GIVEN RECORDS:
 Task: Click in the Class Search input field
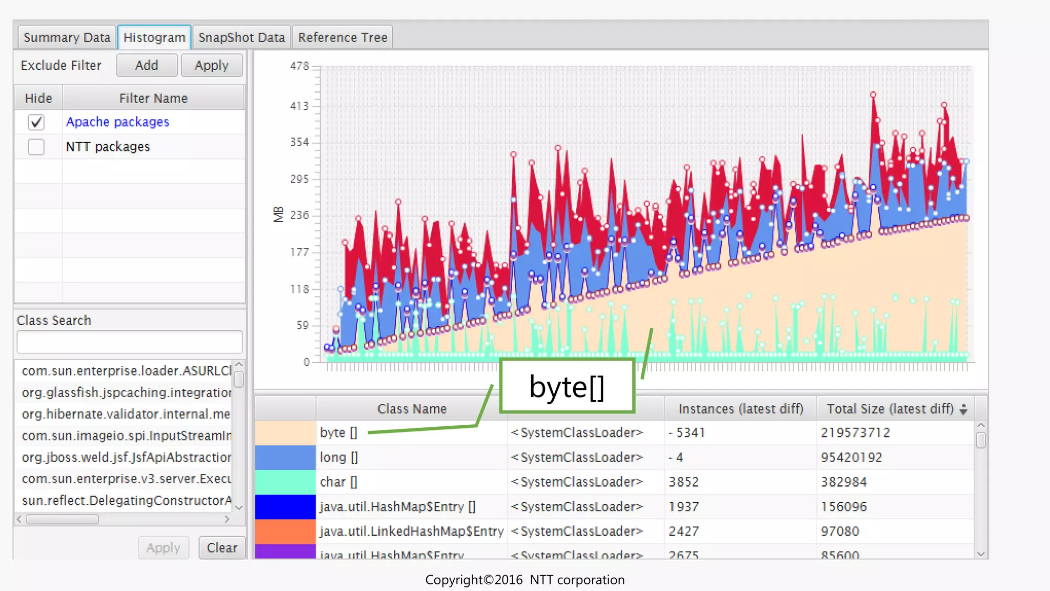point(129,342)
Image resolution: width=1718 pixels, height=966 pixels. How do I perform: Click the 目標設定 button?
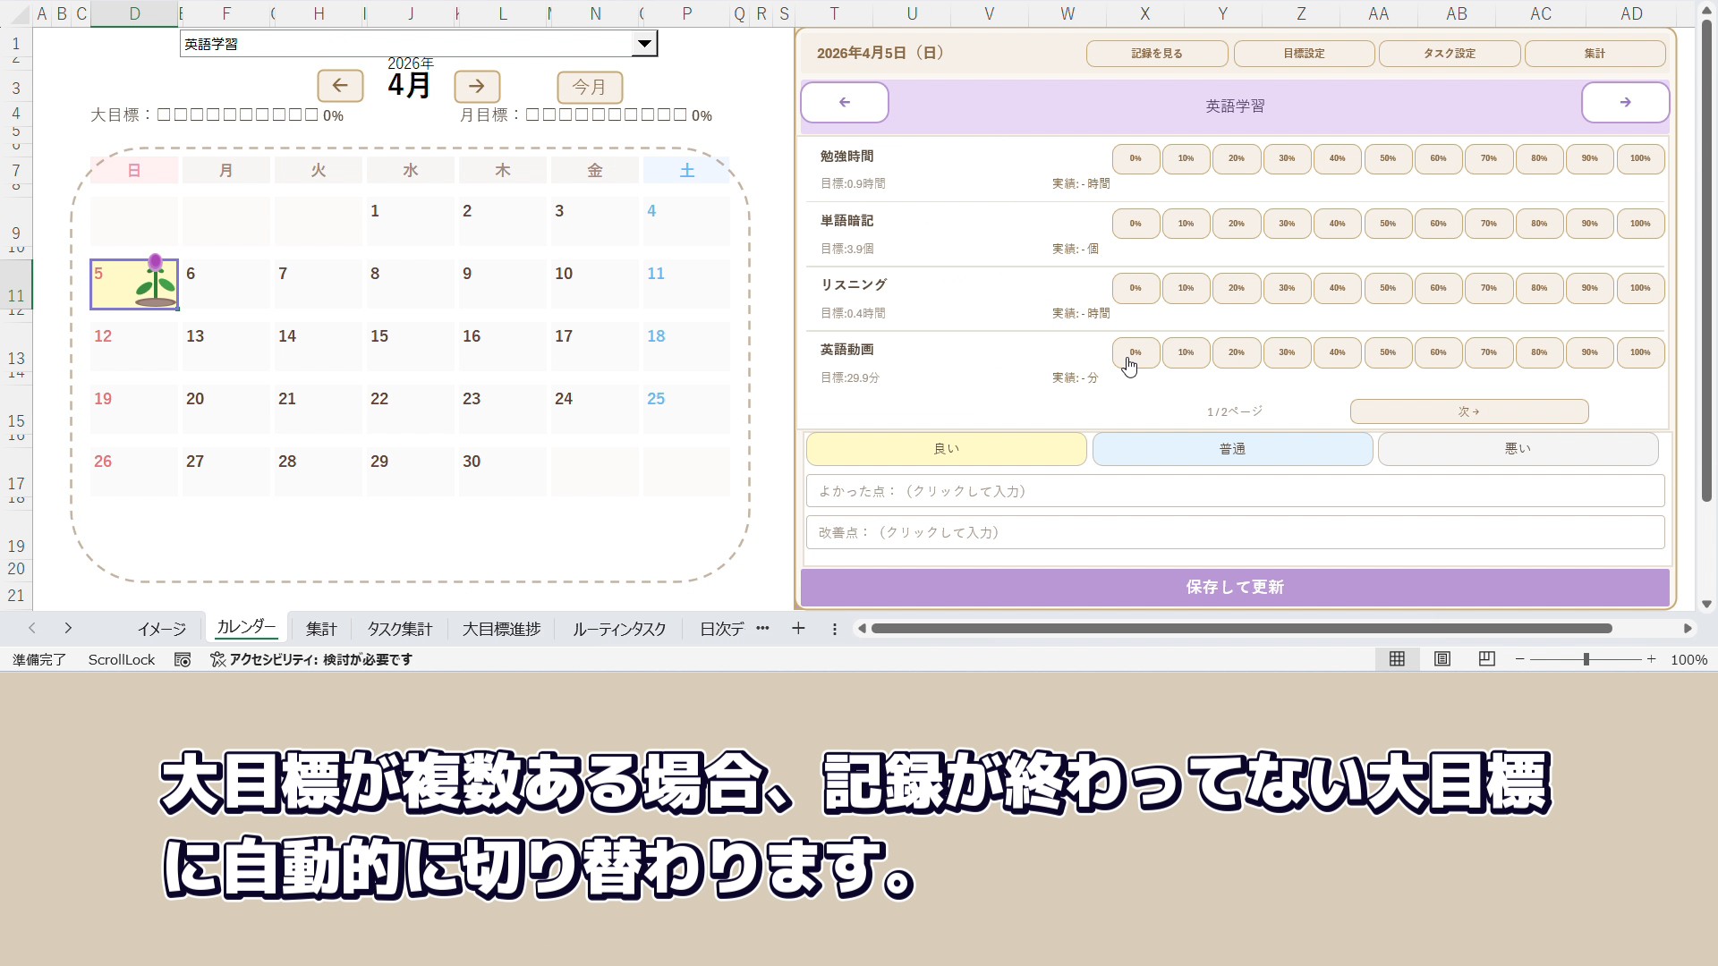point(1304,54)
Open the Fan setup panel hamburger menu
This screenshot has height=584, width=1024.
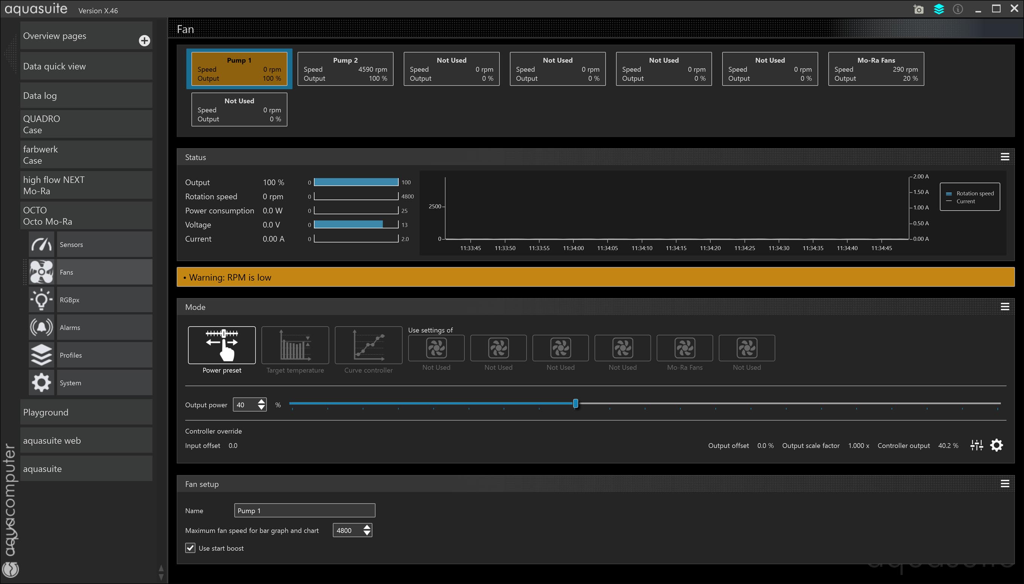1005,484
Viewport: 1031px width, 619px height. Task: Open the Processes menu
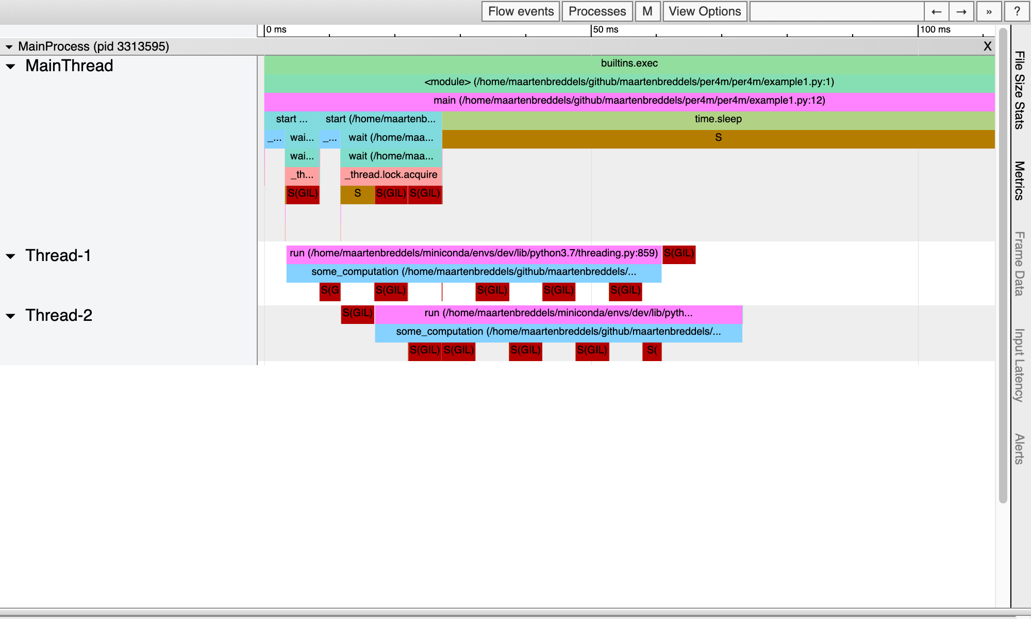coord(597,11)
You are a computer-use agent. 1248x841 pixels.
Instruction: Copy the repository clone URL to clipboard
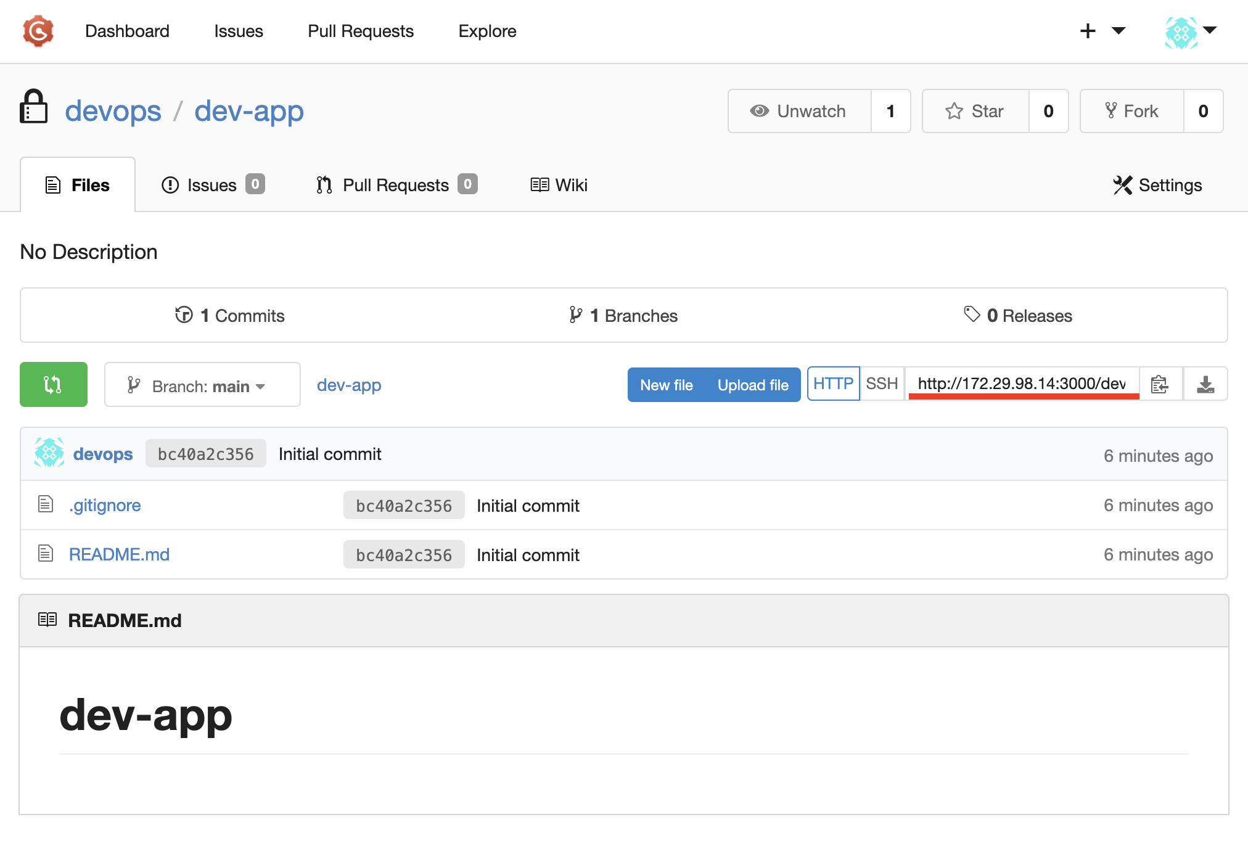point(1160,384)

YOUR GOAL: Begin at the line containing "Open the Fan setup panel hamburger menu" and stop at the last line of the data. Repeat only those lines, exactly, and leave out the pictures.

YOUR RESPONSE:
Open the Fan setup panel hamburger menu
This screenshot has height=584, width=1024.
1005,484
Viewport: 1031px width, 619px height. Task: Open the Processes menu
coord(597,11)
You are a computer-use agent. 1248x841 pixels.
Instruction: Copy the repository clone URL to clipboard
point(1160,384)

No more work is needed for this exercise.